An exact transcription is needed, starting with the line that contains "RNT (1080, 759)" and ending with the last line of the records.

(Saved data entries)

--*--

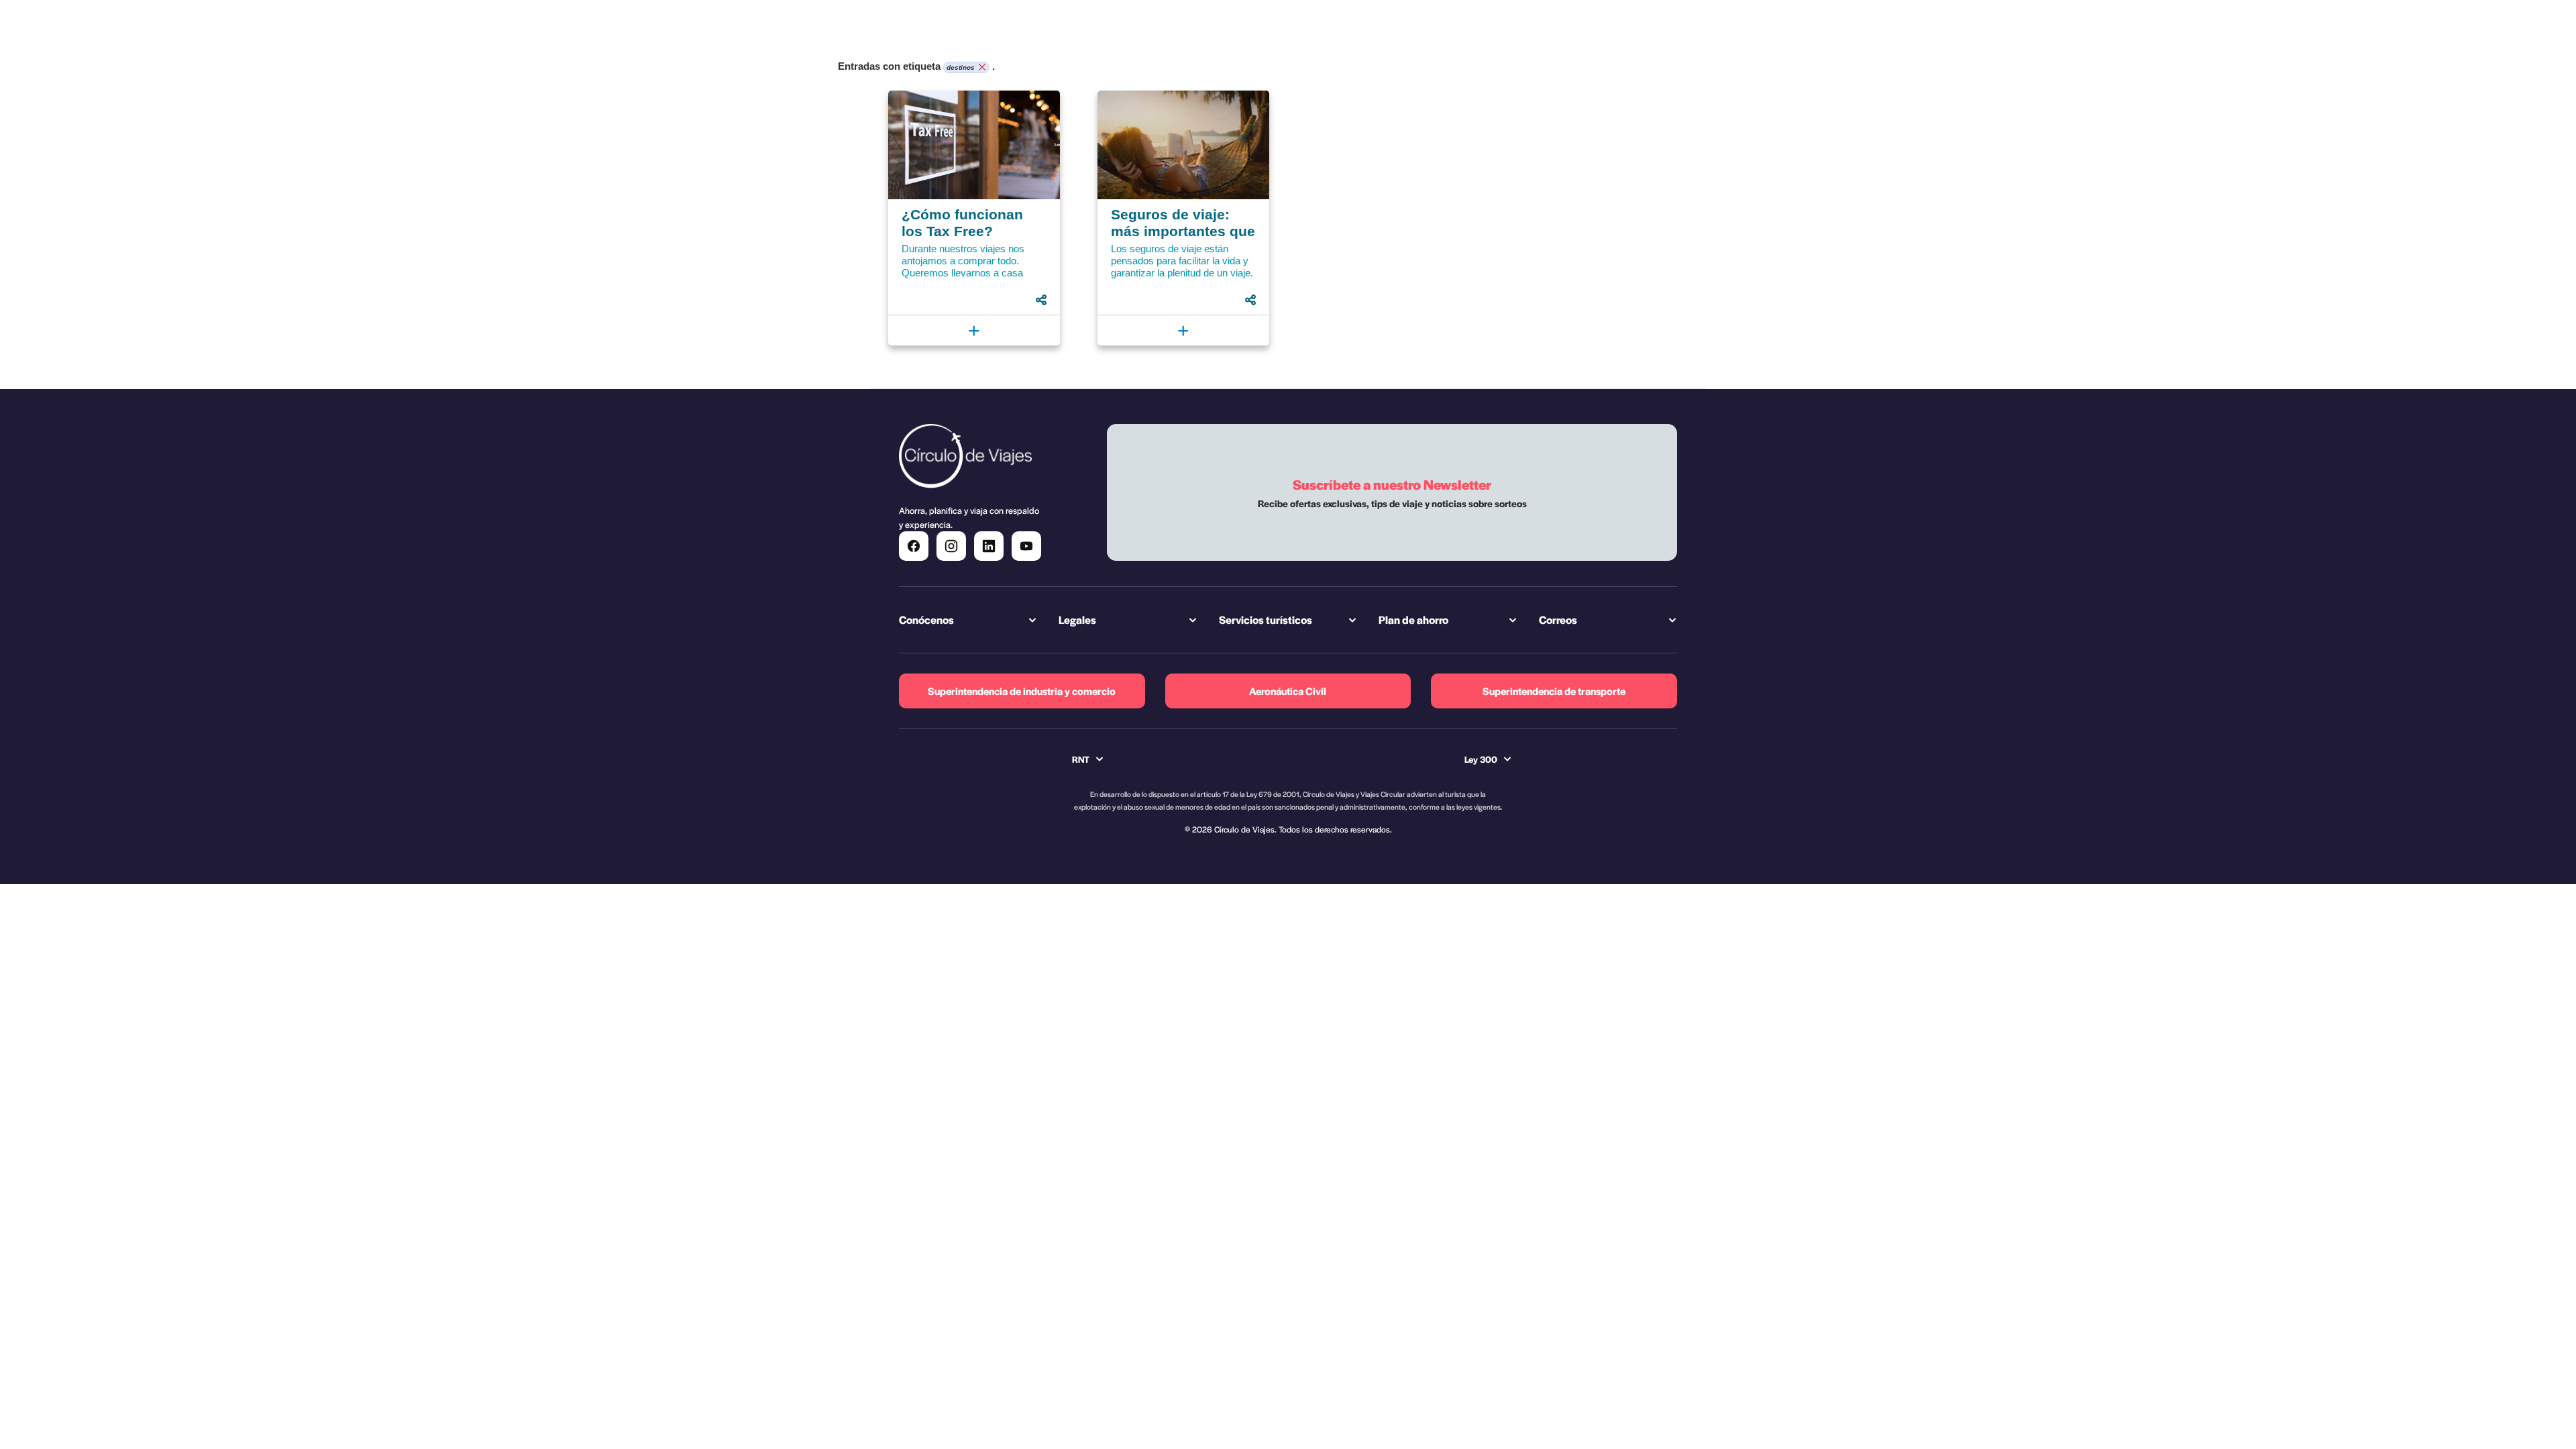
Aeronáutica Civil (1287, 691)
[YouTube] (1026, 546)
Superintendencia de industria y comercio (1022, 691)
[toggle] (1041, 300)
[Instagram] (951, 546)
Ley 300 (1480, 759)
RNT (1080, 759)
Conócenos (926, 619)
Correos (1558, 619)
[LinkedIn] (989, 546)
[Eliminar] (980, 68)
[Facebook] (913, 546)
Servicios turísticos (1265, 619)
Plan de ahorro (1413, 619)
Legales (1077, 619)
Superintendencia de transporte (1554, 691)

--*--

## SOLUTION
RNT (1080, 759)
Conócenos (926, 619)
Correos (1558, 619)
[LinkedIn] (989, 546)
[Eliminar] (980, 68)
[Facebook] (913, 546)
Servicios turísticos (1265, 619)
Plan de ahorro (1413, 619)
Legales (1077, 619)
Superintendencia de transporte (1554, 691)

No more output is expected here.